Unbeaten from start to finish, the University of Stirling men’s first team won the British University and Colleges Sport (BUCS) Premier North League at the first time of asking.

The Scottish students, whose side also competes on Saturdays in the East of Scotland Premier Division, defeated leading UK sport universities including Loughborough and Birmingham en route to the title.

A last-minute winner against Northumbria University sealed it for the team comprising undergraduate and postgraduate students from Scotland’s University for Sporting Excellence.

“It was unbelievable,” exclaimed Craig Mason, pictured below, a former Wales Youth International striker now juggling football with his studies in Business and Sport. “Everyone was on the pitch celebrating as we knew how much it meant to the team and to the University.

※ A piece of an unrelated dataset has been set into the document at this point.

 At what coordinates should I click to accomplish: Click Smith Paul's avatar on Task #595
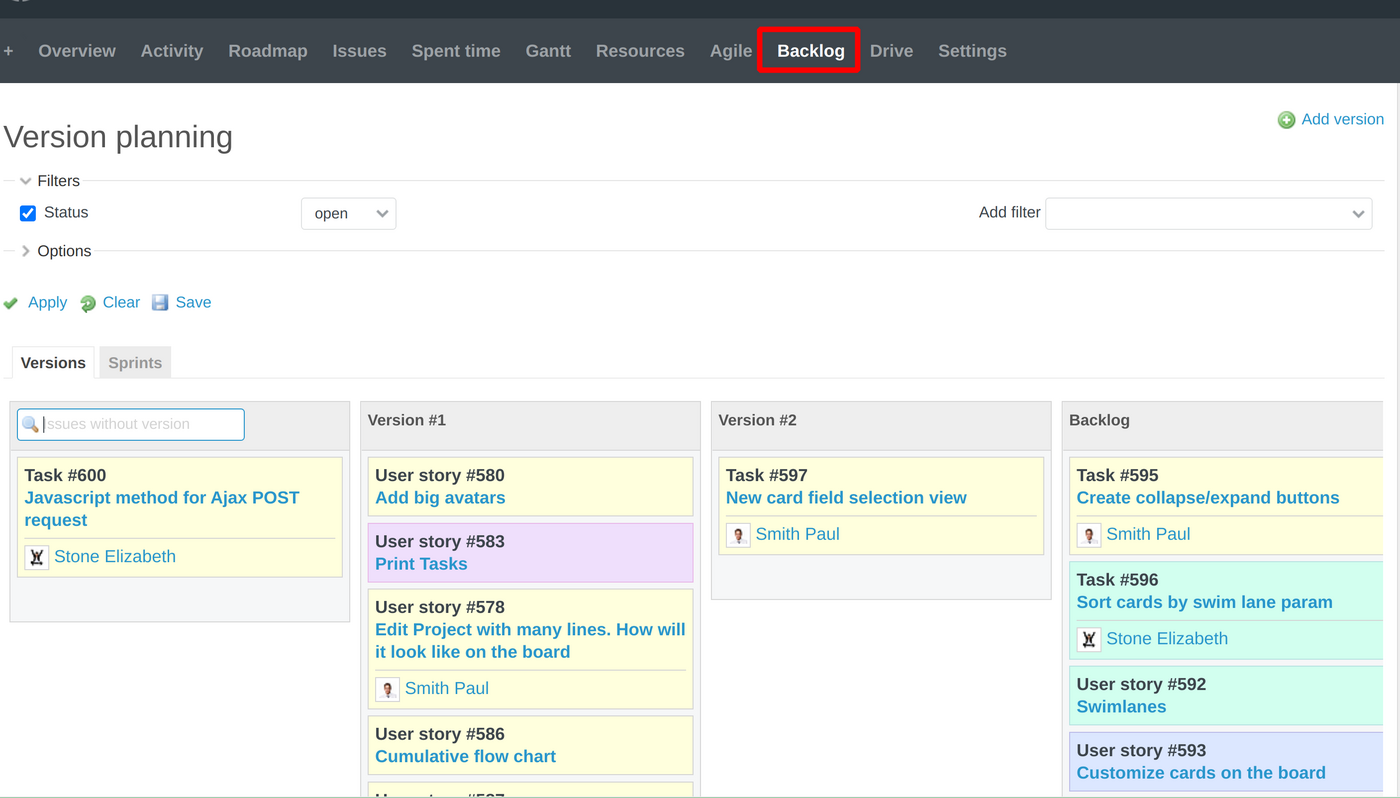pyautogui.click(x=1088, y=534)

Ever since we were promoted into the league, we were looking forward to the challenge, but we never thought we would be the best as we were up against some teams with big reputations.

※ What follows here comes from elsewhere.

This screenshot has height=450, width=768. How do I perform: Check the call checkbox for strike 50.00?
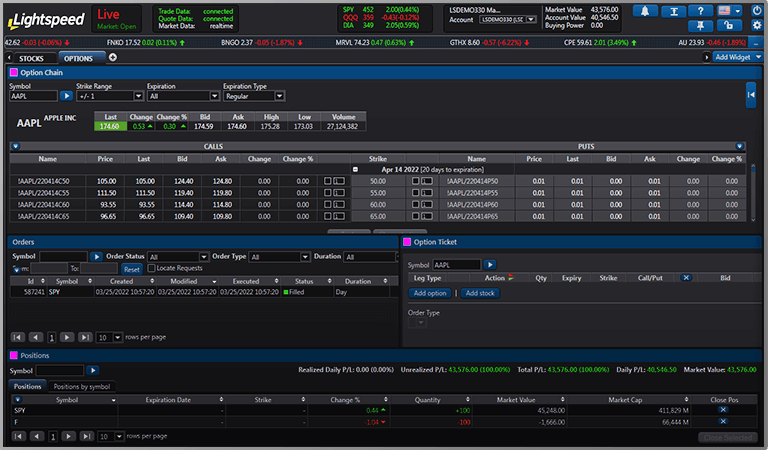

“It was a strange season as we drew a few games early on, but we just kept going and kept on playing our style of passing football. The English teams went with big, strong players, but we have some really talented players with bags of skill.”

The 20-year-old was released by his boyhood heroes Cardiff City FC in 2009 and chose to take up a football scholarship at Stirling, where he now plays alongside a number of ex-professionals including Abraham Keller, once of FC Basel and former Stirling Albion FC midfielder Liam Corr.

With two games a week on top of three training sessions and further time conditioning in the University gym, scholarship players are treated like full-time professional players.

Mason added: “I played Academy football with Cardiff against the likes of Arsenal, Chelsea and Tottenham. Coming to play semi-professional football was a step down, but there are players at Stirling who could cut it at a high level.

“The set-up is just like a professional club, with all our matches and training we only get one day off! If you don’t follow the rules and conduct yourself properly then you can end up on the bench or playing for one of the other four teams at the University.

“But we are a successful team and there has been scouts coming to watch our games. Some of the guys will get the chance to move back into full-time clubs and that’s great for them and for the University as it shows the scholarships work.”

The Stirling programme was developed in 2008 in partnership with Falkirk FC as a lasting legacy in memory of Craig Gowans, a talented young player who tragically died in 2005.

Promotion to the British league followed consecutive Scottish Universities Championships in 2009 and 2010, while in the semi-professional East of Scotland leagues, the same team won the 2010 First Division title, a domestic cup in October and currently sit second in the Premier Division behind Spartans.

It has been an impressive rise up the ranks for the University side, whose results have quickly been matching their ambition.

Raleigh Gowrie, Sports Performance Manager at the University of Stirling, said: "Winning this British league and winning it without losing a game is a remarkable achievement. This is a group of very talented young men who have shown extremely high levels of application, selflessness, self-discipline and sportsmanship throughout this competition. They are a credit to their coaches and a credit to the University."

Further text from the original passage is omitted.